Day one of the Costa FLW Series Western Division event on Shasta Lake presented by Minn Kota kicked off this morning out of Bridge Bay Resort in Redding, Calif. The 125 pros and co-anglers in the field will have some interesting conditions to deal with – conditions that the last few days of practice might not have prepared them for.
Overnight, the weather gods dumped about 1 inch of rain on Shasta and the surrounding area, which is a significant addition to a lake that is already rising about 6 inches per day. How that extra inflow of water affects the fish and who can adjust correctly could decide the winner this week.
Though the incoming water isn’t likely to make any of the lake muddy to the point of being unfishable, changes in water clarity might very well cause the fish to reposition from where they were in practice.

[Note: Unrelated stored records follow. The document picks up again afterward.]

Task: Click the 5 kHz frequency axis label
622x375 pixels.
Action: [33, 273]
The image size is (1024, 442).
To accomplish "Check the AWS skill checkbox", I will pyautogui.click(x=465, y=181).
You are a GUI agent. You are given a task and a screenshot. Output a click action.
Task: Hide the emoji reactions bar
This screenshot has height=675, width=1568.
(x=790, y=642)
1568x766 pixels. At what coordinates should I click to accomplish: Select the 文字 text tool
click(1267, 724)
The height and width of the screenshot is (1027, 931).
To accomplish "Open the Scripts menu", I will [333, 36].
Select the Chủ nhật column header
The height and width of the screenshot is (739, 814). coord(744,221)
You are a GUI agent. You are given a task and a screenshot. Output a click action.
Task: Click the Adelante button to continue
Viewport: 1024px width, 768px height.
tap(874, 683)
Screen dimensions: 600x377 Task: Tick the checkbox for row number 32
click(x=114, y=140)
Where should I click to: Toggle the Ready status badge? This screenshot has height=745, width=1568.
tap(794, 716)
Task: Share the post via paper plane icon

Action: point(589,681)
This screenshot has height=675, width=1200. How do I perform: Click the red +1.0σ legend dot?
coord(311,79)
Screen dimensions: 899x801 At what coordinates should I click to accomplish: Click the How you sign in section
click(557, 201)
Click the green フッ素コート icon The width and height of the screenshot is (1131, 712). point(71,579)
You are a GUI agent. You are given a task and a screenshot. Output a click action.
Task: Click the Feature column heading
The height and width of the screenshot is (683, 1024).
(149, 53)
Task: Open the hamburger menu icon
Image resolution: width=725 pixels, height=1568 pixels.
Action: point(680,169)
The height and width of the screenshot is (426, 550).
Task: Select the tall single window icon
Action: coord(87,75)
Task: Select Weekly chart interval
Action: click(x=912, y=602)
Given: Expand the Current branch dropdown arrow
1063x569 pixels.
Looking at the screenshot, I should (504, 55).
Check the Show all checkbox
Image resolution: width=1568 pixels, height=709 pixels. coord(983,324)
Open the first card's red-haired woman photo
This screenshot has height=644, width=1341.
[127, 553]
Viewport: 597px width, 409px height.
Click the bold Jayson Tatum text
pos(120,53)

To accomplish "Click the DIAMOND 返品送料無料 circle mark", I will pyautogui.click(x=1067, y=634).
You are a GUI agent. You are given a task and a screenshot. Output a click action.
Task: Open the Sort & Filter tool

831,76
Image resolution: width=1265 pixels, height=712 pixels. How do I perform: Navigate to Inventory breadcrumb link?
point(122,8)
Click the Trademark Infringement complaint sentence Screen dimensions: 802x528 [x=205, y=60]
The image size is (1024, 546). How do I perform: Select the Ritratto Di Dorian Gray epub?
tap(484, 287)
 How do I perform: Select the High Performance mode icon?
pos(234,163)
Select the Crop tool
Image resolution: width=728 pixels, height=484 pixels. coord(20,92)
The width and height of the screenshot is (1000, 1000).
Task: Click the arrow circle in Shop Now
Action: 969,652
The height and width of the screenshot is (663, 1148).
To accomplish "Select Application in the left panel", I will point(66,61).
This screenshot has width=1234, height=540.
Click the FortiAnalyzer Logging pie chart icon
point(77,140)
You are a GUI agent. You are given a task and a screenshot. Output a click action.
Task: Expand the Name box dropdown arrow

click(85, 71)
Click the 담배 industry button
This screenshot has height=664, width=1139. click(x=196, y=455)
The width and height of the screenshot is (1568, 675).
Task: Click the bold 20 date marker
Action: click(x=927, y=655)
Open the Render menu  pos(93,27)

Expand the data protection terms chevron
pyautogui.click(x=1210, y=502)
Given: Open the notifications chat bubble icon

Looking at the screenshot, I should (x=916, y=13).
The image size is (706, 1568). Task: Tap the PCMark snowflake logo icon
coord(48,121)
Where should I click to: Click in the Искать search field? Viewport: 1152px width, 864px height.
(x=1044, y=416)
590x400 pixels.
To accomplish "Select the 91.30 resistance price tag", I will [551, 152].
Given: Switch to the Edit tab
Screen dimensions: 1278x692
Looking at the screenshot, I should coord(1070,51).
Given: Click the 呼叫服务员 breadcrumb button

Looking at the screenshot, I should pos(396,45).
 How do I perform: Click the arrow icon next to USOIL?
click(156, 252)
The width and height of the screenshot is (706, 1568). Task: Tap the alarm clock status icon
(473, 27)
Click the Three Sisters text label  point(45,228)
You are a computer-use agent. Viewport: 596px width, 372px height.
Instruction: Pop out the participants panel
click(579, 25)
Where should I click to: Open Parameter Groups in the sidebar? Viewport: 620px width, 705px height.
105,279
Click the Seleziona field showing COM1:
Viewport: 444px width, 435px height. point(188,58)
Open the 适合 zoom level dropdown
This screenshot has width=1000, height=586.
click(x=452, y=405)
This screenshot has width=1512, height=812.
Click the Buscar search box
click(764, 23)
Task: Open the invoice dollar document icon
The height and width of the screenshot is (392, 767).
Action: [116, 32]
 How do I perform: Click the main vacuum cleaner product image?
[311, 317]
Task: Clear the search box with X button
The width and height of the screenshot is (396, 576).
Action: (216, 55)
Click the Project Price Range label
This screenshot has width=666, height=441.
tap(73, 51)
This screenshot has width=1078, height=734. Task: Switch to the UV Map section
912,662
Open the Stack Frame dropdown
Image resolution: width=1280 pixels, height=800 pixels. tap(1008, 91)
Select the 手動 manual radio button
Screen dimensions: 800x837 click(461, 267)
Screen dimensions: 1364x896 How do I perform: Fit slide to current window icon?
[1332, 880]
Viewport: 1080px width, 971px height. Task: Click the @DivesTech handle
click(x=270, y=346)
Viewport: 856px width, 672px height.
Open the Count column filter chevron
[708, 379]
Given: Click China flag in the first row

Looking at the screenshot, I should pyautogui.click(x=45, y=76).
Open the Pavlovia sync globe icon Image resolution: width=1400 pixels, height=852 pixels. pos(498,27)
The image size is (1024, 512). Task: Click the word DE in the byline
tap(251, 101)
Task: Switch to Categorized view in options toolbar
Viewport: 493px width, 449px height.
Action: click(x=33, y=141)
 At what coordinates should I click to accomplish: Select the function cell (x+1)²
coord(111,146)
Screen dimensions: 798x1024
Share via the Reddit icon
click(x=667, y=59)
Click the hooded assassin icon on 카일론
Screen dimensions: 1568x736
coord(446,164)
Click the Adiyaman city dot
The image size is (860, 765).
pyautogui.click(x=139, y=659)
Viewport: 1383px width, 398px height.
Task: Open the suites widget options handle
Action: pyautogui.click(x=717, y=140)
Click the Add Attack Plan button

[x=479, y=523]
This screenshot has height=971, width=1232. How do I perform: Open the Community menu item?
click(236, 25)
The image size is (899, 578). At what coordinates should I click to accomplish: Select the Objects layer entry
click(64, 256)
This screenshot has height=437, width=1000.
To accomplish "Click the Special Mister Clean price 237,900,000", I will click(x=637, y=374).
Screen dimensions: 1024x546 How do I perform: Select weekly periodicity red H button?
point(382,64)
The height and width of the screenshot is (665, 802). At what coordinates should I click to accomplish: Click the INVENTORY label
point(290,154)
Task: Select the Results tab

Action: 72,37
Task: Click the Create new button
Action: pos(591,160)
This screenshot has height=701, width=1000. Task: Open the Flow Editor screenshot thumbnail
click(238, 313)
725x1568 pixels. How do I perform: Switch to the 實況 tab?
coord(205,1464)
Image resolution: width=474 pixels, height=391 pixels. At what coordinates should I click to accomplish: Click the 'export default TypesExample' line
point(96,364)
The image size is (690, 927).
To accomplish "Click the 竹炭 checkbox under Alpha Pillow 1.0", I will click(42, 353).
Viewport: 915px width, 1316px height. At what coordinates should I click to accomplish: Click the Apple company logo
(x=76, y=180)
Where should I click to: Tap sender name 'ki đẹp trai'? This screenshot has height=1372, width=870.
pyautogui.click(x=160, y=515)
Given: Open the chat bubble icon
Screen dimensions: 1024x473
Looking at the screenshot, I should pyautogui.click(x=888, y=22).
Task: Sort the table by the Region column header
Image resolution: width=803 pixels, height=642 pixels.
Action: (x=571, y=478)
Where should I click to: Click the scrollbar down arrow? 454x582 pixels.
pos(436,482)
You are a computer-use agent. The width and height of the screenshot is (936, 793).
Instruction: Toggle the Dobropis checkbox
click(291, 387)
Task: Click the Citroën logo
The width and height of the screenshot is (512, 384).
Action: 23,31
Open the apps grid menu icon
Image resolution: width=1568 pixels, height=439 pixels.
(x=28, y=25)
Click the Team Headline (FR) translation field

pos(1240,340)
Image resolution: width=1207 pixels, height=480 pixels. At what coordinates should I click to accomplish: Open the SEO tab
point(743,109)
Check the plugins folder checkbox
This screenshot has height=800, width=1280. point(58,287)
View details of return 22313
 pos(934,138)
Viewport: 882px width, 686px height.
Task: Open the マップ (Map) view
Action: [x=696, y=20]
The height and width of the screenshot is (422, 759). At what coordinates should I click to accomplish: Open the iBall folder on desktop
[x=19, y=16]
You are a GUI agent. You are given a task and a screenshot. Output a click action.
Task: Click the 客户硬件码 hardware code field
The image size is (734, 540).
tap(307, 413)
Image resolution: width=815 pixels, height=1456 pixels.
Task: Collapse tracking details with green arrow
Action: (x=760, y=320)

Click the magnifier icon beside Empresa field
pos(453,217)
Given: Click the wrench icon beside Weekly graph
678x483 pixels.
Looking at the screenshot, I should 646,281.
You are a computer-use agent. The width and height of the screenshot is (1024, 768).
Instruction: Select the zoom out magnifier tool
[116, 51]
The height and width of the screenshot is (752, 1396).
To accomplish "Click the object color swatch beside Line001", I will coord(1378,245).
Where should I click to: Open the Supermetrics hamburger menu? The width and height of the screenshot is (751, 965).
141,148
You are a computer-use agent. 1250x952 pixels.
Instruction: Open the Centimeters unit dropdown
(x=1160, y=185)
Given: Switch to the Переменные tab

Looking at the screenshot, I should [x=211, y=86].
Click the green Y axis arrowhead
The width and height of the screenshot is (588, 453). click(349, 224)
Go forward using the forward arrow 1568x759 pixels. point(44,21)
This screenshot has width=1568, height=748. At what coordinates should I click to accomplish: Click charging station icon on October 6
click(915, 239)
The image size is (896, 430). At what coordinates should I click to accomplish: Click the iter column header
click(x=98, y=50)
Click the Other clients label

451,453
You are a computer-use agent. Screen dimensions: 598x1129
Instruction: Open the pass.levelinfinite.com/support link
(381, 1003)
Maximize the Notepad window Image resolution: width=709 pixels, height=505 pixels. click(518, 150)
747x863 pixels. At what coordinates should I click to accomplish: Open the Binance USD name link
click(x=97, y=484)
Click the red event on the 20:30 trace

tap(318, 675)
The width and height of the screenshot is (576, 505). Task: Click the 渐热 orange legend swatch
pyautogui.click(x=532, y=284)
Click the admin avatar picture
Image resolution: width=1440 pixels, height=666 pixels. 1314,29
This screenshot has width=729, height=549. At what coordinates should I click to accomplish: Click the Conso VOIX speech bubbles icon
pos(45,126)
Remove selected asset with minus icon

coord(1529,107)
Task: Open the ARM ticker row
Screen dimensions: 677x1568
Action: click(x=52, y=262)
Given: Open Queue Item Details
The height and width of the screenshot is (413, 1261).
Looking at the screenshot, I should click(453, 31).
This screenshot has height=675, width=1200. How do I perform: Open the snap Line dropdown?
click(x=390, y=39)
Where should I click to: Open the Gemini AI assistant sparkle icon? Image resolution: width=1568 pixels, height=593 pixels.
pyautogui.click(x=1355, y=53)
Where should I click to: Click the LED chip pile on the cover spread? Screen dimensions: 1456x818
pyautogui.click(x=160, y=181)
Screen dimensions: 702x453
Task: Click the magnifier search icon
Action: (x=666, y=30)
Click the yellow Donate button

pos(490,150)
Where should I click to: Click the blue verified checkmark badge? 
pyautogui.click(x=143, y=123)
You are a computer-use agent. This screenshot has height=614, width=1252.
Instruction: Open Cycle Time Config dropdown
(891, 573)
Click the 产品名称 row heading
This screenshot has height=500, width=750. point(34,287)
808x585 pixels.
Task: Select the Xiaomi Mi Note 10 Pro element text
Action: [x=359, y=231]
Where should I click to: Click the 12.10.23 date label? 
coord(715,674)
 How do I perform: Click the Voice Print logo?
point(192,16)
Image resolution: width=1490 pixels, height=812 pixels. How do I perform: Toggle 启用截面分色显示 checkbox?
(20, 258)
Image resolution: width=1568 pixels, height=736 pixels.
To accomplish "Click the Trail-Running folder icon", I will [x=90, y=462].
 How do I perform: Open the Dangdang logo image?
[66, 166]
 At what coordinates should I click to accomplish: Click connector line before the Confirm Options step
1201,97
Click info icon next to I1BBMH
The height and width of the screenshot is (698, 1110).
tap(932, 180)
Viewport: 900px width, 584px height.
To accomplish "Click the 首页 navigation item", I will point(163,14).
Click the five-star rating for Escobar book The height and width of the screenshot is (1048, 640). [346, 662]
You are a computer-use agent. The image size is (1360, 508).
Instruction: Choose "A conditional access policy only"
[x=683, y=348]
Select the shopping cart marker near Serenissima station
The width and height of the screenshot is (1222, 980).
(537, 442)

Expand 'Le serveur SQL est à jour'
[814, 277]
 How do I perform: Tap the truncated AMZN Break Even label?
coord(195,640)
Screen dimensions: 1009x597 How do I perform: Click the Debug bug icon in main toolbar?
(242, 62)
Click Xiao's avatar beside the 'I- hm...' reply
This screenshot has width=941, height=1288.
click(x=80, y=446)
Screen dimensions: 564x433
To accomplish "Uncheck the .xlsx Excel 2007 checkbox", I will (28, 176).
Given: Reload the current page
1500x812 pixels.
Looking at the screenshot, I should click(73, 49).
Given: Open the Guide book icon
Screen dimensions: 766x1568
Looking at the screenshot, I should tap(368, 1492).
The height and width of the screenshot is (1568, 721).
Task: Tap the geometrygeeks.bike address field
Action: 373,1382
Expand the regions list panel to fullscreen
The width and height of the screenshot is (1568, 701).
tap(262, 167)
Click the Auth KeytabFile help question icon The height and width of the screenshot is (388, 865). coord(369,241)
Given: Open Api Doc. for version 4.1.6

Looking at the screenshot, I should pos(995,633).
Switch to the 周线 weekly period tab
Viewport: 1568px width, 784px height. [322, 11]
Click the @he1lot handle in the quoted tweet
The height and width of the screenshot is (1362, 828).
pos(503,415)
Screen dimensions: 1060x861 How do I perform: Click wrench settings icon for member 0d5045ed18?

The wind might also cause a changeup. Through practice, the wind was mostly light, but today a stiff south wind will be a factor. Traditionally, wind, waves and current are great for the spotted bass bite – and Shasta is known for its spotted bass population. Taking advantage of the wind this time might be easier said than done, however. Per most reports, the fish aren’t in their “normal” places, so even the locals and the spotted bass experts will be challenged to make the right calls when the time comes.
However it plays out, competition runs through Saturday’s top-10 round, where someone will win no matter the conditions.
About the Fishery
Shasta Lake is a typical mountain spotted bass reservoir in nearly every sense. The primary cover is rock, more rock and other kinds of rock, spread throughout several arms. Though there could be fish anywhere, winter and prespawn patterns are likely to prevail, and fish could be caught on humps, bluffs, points and back in creeks. Due to the rain, it might also be wise to keep an eye on areas with inflowing water.
Currently, the lake has risen about 65 feet since early January, but like many reservoirs in California that are severely low due to long-term drought, there is plenty of room left before Shasta reaches full pool, which hasn’t occurred since 2012.
Rain was the story of the night, as nearly 1 inch fell on Shasta and the surrounding area. Today, the anglers will be faced with winds around 10 mph from the south, with an 80 percent chance of rain and temperatures climbing into the mid-50s. The weather looks much the same for Friday as well, but Saturday promises nearly perfect weather – temps in the 60s, light winds and no rain.
Tactics in Play
We’ll see a lot of swimbaits in all sizes, the gamut of finesse soft plastics and maybe some crankbaits and jerkbaits as well. Many pros also have umbrella rigs on deck, likely hoping to take advantage of bass that are roaming in the cloudy conditions.
Though Shasta is very deep, most fish are likely to be caught less than 20 feet down, and many will be close to the banks. With a good wind, running and gunning points will certainly be a popular tactic.
Getting a big bite: Moving from an 8-pound bag to a 12-pound bag on Shasta nearly always requires a big bite or two. Big swimbaits will be a popular tool for that, but big spotted bass won’t say no to a Yamamoto Senko or drop-shot either.
Playing the conditions: It is a virtual certainty that there will be patterns in play on day one that were nowhere to be found during the warm and sunny days of practice. The first to capitalize on new patterns will likely be in good shape.
“Usually I know where I’m starting by now, but this time I have no idea,” said Jeff Michels on the eve of the tournament. The consensus local favorite, Michels says he hasn’t had a particularly helpful practice. He’s hoping for big and nasty weather to move things into his wheelhouse.
Rising water and unusually warm weather didn’t make practice weird for only Michels, either.
“I have never been so discombobulated going into a tournament in my life,” states Aaron Britt, who lives just a couple hours south of Shasta.
“They’re in the dirty water. That’s where the big ones are,” adds Idaho’s Cody Murray, who has a fair amount of experience on Shasta and seemed pleased with his practice. With more dirty water on the way, there’s a chance things could go Murray’s way.
On the winning weight front, Walmart FLW Tour pro Charlie Weyer gave perhaps the most broad-ranging prediction and opined that 36 to 40 pounds would win. Roy and Sunny Hawk provided the most specific winning weight predictions, checking in at 38-12 and 36-7, respectively, though Roy says he plans to have 41 pounds. The most optimist prediction came from Michels, who believes that if the bad weather fires them up, 45 pounds might take the cake.
Format: All boaters and co-anglers will compete for two days. The top 10 boaters and co-anglers based on cumulative weight after two days of competition will advance to the third and final round, with the winner in each division determined by the heaviest cumulative three-day weight.
Takeoff Time: 7:00 a.m. PT
Takeoff Location: Bridge Bay Resort, 10300 Bridge Bay Road, Redding, Calif.
Weigh-In Time: Days 1 and 2 at 3 p.m.; Day 3 at 3:30 p.m.
Weigh-In Location: Bridge Bay Resort, 10300 Bridge Bay Road, Redding, Calif.